Énoncé |
Pouvez-vous donner la suite du texte sur Lou et Caroline, en reprenant après sa dernière phrase ?

Texte extrait |
_ _ _

Lorsqu'il entre chez Caroline, Lou ne s'attend pas à y rester. Étudiant, il n'est venu que pour un simple article, pour tenter de percer le mystère de l’écrivaine qu’il adule. Il a lu tous ses livres. Il a désormais besoin de savoir qui elle est. Et, chose rare : elle accepte. Elle le reçoit alors même qu'elle ne voit plus personne, ne donne plus d’interviews –et surtout pas aux journalistes, qu’elle fait déguerpir à coups de talons hauts ou de feux de carabine. À 39 ans, la brillante auteure précoce, connue pour ses premiers romans sulfureux, vit recluse dans la campagne, au cœur du Devon. Et c’est dans cette maison anglaise que la scandaleuse commence à se livrer. Pendant qu’elle parle, de sa voix rauque, éraillée -une voix de fumeuse- Lou écoute et enregistre. Le soir, ils se couchent, chacun dans une chambre, et le matin, ça continue : Caroline parle, Lou s’imprègne, fasciné. Sans jamais l’interrompre, mais avide de percer le secret du génie, le jeune homme se tait. Peu à peu, il l’apprivoise. Elle lui donne sa confiance. Inexorablement, les souvenirs de Caroline se mêlent aux siens. Tous deux sont issus d’un milieu difficile, défavorisé, misérable même, et leurs destins se mélangent, se retrouvent sans cesse. La mémoire de l’un dessine celle de l’autre, remontant à la surface comme un animal traqué. Et leurs bribes de passé sont tout aussi violentes, choquantes, tragiques.

_ _ _

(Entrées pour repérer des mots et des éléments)
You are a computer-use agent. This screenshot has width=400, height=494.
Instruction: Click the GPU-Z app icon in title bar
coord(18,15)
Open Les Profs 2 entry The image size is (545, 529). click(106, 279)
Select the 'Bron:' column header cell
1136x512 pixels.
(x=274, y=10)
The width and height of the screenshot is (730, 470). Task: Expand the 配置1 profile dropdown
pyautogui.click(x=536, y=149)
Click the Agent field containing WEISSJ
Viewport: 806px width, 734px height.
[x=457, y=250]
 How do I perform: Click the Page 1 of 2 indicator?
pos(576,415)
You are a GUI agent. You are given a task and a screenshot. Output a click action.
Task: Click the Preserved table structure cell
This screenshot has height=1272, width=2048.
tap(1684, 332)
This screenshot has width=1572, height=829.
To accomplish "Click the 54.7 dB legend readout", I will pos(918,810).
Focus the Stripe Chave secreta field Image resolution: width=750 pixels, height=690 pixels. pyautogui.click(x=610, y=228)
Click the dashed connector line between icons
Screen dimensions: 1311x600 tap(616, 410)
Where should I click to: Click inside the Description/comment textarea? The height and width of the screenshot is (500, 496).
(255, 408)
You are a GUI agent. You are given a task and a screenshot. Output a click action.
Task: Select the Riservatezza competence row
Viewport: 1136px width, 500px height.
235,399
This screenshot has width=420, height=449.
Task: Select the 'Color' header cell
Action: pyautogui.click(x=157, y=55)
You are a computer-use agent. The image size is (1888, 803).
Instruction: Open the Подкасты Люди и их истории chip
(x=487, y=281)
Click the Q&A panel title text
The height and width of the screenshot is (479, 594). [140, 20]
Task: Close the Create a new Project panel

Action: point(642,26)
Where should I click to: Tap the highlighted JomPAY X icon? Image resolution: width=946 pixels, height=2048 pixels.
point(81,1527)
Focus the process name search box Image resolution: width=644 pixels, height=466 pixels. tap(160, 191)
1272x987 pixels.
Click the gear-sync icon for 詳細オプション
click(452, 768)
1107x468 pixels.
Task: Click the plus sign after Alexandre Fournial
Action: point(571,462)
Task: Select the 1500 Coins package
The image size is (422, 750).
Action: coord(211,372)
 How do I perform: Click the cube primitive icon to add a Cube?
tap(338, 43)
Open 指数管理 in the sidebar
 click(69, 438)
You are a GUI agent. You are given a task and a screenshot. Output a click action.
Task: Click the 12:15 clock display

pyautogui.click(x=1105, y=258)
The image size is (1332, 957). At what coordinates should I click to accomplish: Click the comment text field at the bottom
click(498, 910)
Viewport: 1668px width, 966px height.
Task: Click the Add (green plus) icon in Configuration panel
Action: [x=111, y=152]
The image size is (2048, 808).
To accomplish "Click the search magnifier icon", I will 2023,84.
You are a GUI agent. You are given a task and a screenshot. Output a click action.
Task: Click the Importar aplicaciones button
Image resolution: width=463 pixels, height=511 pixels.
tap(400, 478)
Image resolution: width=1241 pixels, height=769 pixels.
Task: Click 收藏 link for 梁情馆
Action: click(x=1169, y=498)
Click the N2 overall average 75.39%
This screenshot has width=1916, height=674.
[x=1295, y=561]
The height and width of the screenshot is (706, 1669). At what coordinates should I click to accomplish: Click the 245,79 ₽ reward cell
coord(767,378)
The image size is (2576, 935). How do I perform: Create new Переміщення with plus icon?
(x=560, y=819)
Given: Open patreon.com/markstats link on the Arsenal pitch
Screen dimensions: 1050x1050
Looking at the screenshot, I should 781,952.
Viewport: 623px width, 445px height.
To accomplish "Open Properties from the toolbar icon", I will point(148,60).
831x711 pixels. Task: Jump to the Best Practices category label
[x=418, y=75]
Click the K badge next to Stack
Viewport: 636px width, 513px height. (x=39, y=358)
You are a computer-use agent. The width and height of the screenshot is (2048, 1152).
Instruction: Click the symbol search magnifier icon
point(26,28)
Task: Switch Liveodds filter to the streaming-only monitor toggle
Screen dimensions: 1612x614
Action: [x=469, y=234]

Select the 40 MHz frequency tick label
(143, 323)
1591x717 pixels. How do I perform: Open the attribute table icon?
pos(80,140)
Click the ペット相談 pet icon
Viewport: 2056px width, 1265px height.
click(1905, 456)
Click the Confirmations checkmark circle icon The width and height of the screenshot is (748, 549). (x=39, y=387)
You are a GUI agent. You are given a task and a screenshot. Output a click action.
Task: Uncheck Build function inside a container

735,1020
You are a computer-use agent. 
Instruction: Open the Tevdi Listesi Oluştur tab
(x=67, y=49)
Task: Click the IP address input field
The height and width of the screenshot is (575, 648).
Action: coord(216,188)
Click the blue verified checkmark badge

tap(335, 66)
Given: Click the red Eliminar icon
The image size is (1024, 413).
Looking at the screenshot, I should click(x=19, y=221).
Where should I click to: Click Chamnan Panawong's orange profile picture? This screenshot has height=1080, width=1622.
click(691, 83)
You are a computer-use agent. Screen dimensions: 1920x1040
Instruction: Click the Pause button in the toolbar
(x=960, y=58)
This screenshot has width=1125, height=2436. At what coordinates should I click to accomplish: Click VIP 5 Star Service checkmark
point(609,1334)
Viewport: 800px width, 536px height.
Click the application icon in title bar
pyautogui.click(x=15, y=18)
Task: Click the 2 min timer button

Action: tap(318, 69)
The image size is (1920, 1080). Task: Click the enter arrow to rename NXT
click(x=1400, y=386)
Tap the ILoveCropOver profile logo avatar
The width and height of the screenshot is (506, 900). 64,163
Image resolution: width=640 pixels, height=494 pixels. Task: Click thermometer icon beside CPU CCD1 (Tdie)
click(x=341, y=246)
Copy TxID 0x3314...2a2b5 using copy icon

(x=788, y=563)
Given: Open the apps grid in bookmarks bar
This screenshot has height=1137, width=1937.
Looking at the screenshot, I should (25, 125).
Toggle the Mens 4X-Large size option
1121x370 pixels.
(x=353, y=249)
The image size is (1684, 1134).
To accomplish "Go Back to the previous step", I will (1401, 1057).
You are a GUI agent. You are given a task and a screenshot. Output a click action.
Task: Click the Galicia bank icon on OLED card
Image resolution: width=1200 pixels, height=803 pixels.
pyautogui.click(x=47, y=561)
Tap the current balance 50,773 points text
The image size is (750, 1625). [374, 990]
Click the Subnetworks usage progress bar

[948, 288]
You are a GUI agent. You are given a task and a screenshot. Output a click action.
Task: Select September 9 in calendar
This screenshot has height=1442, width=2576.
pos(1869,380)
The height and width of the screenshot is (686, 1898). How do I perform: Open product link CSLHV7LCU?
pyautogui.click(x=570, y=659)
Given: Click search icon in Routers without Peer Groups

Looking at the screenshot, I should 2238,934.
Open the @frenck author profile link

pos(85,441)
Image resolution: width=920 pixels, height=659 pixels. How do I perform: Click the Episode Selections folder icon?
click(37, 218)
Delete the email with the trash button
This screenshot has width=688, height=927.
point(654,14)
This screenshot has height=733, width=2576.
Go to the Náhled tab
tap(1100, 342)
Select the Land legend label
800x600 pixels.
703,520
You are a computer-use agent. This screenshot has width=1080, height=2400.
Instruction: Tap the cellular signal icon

_ _ _

Réponse rédigée |
 Plus que l’histoire d’une rencontre entre un jeune thésard homosexuel et une star de l’écriture, « Buvard » est le récit d’une confrontation. Pendant neuf semaines, presqu’en huis clos, il partage sa réclusion, et apprend surtout à vivre avec elle. C’est l’été. Il règne une chaleur torride. Les mots de Caroline transpirent, gouttent, coulent, jusqu’aux oreilles de Lou. Comme un assoiffé, il absorbe, il avale ses paroles. Ils ont chacun des secrets, chacun un passé douloureux qui les ronge et les détruit. Reste à se relever, à affronter la vérité, à s’éponger le front. Julia Kerninon nous dévoile l’écriture triomphante, celle qui résulte du passé cruel, qui invite à l’introspection. La violence de la langue de son héroïne cache des secrets enfouis, qu’elle ne veut pas dévoiler. Pourquoi est-elle arrivée dans cette maison ? C’est la question à laquelle Lou doit répondre à tout prix. Une à une les réponses tombent, comme des couperets. En se contemplant dans le passé de l’écrivaine, le jeune homme fait face à sa propre vie.

Julia Kerninon parvient à décrire le formidable processus de création littéraire, et la fièvre qui s’empare de l’écrivain, haletant, face à sa machine à écrire. Longtemps après avoir refermé " Buvard ", ses mots résonnent encore, comme une éternelle gueule de bois.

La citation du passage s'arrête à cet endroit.